A Labelling Tool to Easily Extract and Label Wikipedia Data

Build a training dataset from Wikipedia using DataQA

Photo by Hadija Saidi on Unsplash

Disclaimer: I am the developer of DataQA, a free and open-source tool for text exploration and labelling.

A very typical task of any data scientist is having to “enrich” some seed dataset by finding additional attributes related to it. Questions like these arise on a regular basis:

  • Where are the headquarters of this list of 2000 companies?
  • What are the main side effects of these 500 drugs?
  • What are the main products launched by these 400 companies?
  • Who are the main friends of this list of 1000 celebrities?

Ok… maybe not the last one.

With almost 6.5 million of articles (and counting), Wikipedia is one of the largest repositories of human knowledge in the world, and thus the first place most of us go to look for answers. Good news is that it’s online and (mostly) free to use, the bad news is that it’s made out of mainly unstructured documents and it would take an unreasonable amount of time to have to extract this information manually. The open-source tool DataQA has just recently launched a new feature that allows you to extract information from Wikipedia in a fast and efficient way. We will take you through the basic steps in this tutorial.

Upload your data

A prerequisite for this tutorial is to have a list of wikipedia urls (or subpaths) of the articles of interest. In this tutorial, we have a list of almost 400 companies, some of them private “unicorns” and others publicly listed, and we would like to extract all the names of the products launched by these companies. The input file needs to be a csv file.

Example input csv file.

Step 1: create a new project to extract entities from Wikipedia

Launch DataQA and create a new project. Instructions on how to install and launch DataQA can be found on the official documentation site. Installation is just a simple pip install command.

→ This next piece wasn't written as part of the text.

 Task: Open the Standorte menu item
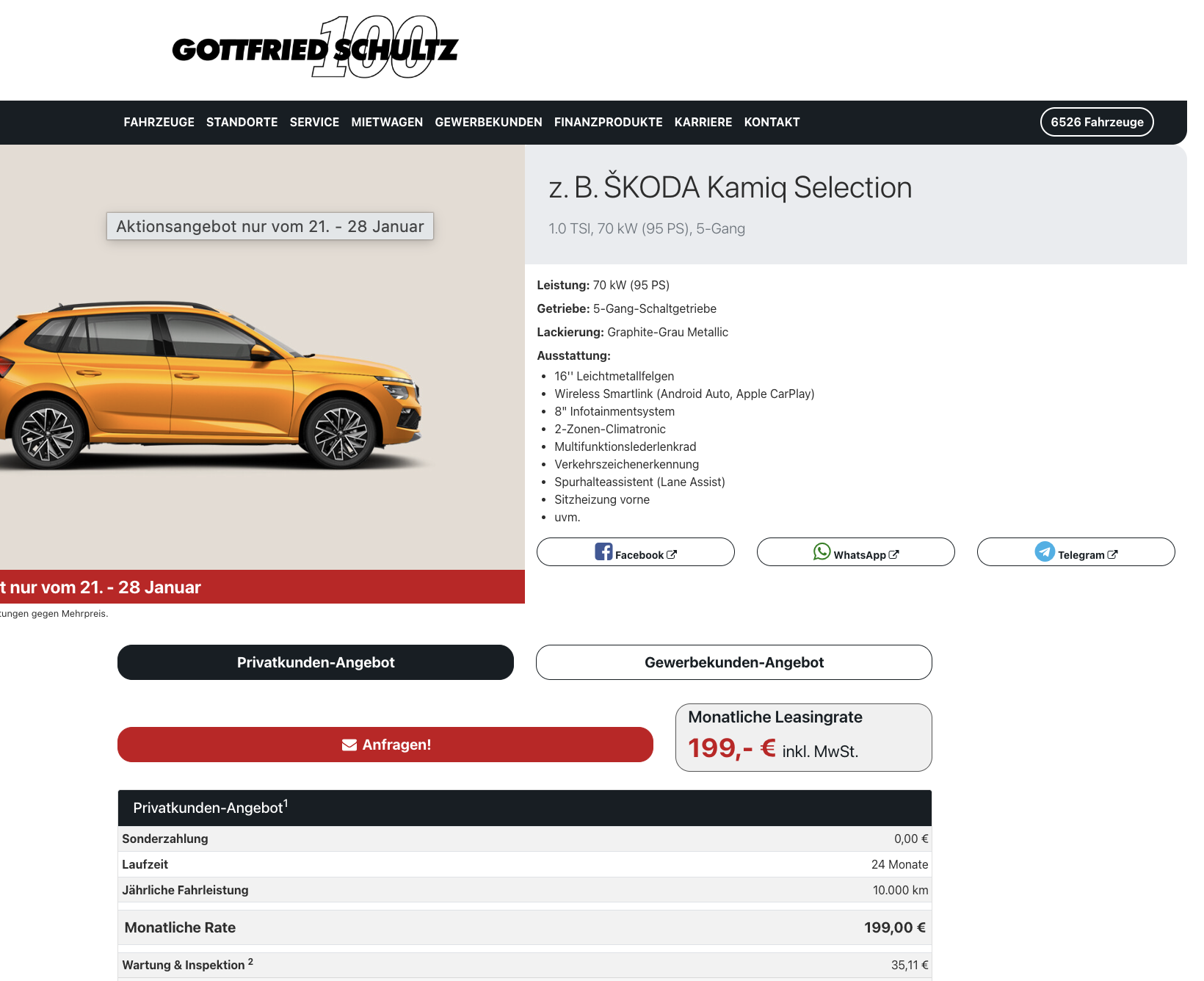click(242, 122)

Create a project to extract entities from Wiki pages.

Step 2: Load the csv file with the page urls.

The next step is to load the file. DataQA only contacts the internet at startup, everything runs locally and none of your data ever leaves your computer.

Upload the input file.

The upload might take a few minutes depending on how many rows there are. A list of 400 urls takes about 10 minutes. DataQA extracts paragraphs and tables from Wikipedia and runs NLP pipelines on all the content. Each document in DataQA will only be a piece of the original article, a paragraph approximately. It is much easier to label a smaller chunk of text.

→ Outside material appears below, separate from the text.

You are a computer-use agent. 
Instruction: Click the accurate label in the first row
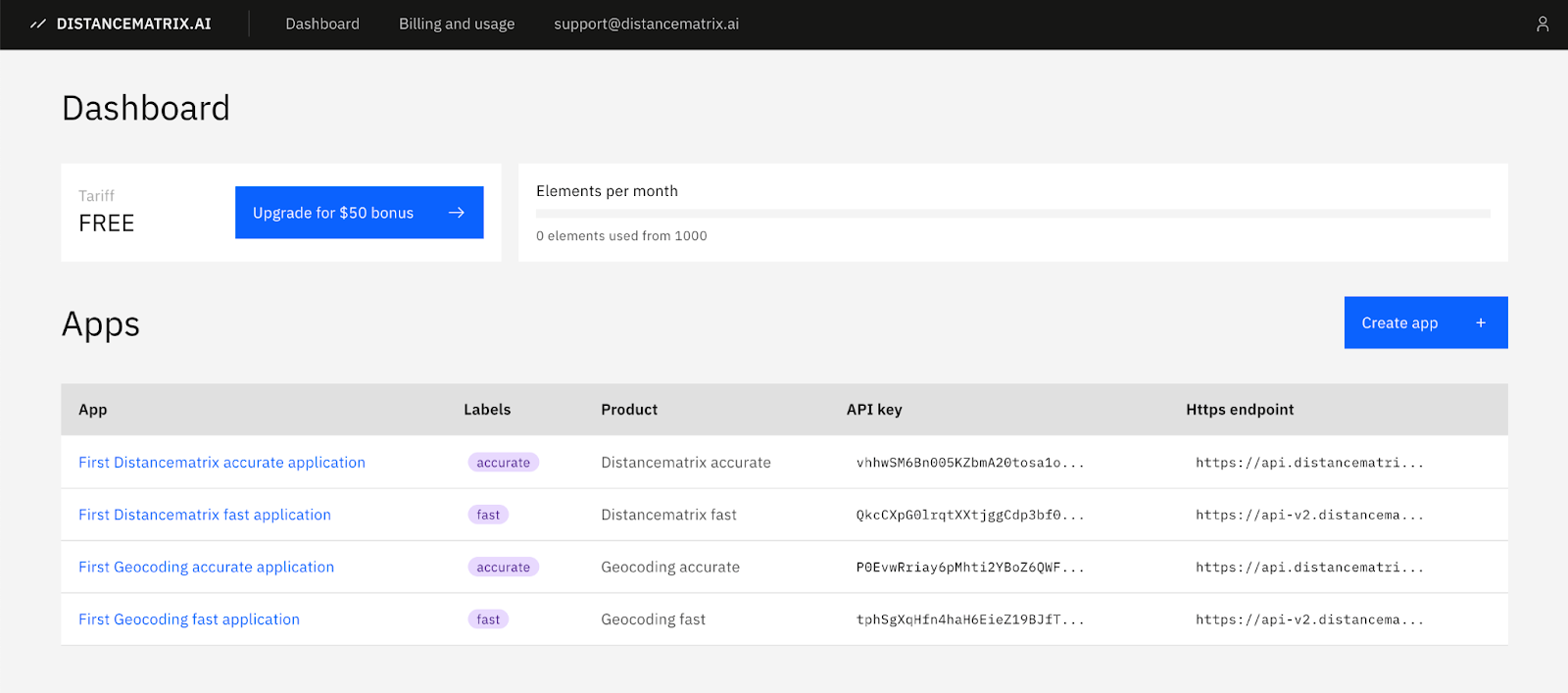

Step 3: Load the csv file with the entity names.

The next step is to upload a file with the names of the entities we would like to tag. In this example, there is only one type called “products” so our csv only has one line besides the column name.

Our entity names. This file could have as many entities as needed, but for this project we only have “product”.
Uploading the file with the entity names.

After this step is done, you land on the project’s summary table which contains information about the total number of documents processed.

In our case, even though the original file only had 400 wikipedia urls, the total number of final uploaded text “chunks” is slightly over 12,000.

Project summary: there are 12,172 different sections/paragraphs extracted from Wikipedia.

Start labelling your documents

Once the data has been uploaded, you can click on “Search” on the left-hand side to start exploring the data extracted from Wikipedia.

Example of search results for query “Products”

Labelling 12,000 documents by hand is not really a feasible task. Thankfully, DataQA offers some ways to narrow down on the documents that most likely contain the desired information. Every paragraph starts with the name of the page section, and we notice that it is very common to find a section named “Products” in these wikipedia pages. You can enter regular expressions to match specific documents or entities and automatically extract entities.

  • We can create a rule that extracts entities that come after the regular expression section Products.*?develop,
  • and also section Products.*?release.
Create a rule that will automatically label any entity that comes after the regular expression.

Other rules that we can also use to narrow down the documents to label:

  • Label any table with a column named “Products”.
  • Get any paragraph with a sentence that has the word “develop” and a noun phrase containing upper case letters.
  • Get any paragraph with a sentence that has the word “release” and a noun phrase containing upper case letters.

After adding these simple rules, our summary table looks like this:

The rules have identified 1176 paragraphs likely to contain the mention of a product name, out of over 12,000 candidates.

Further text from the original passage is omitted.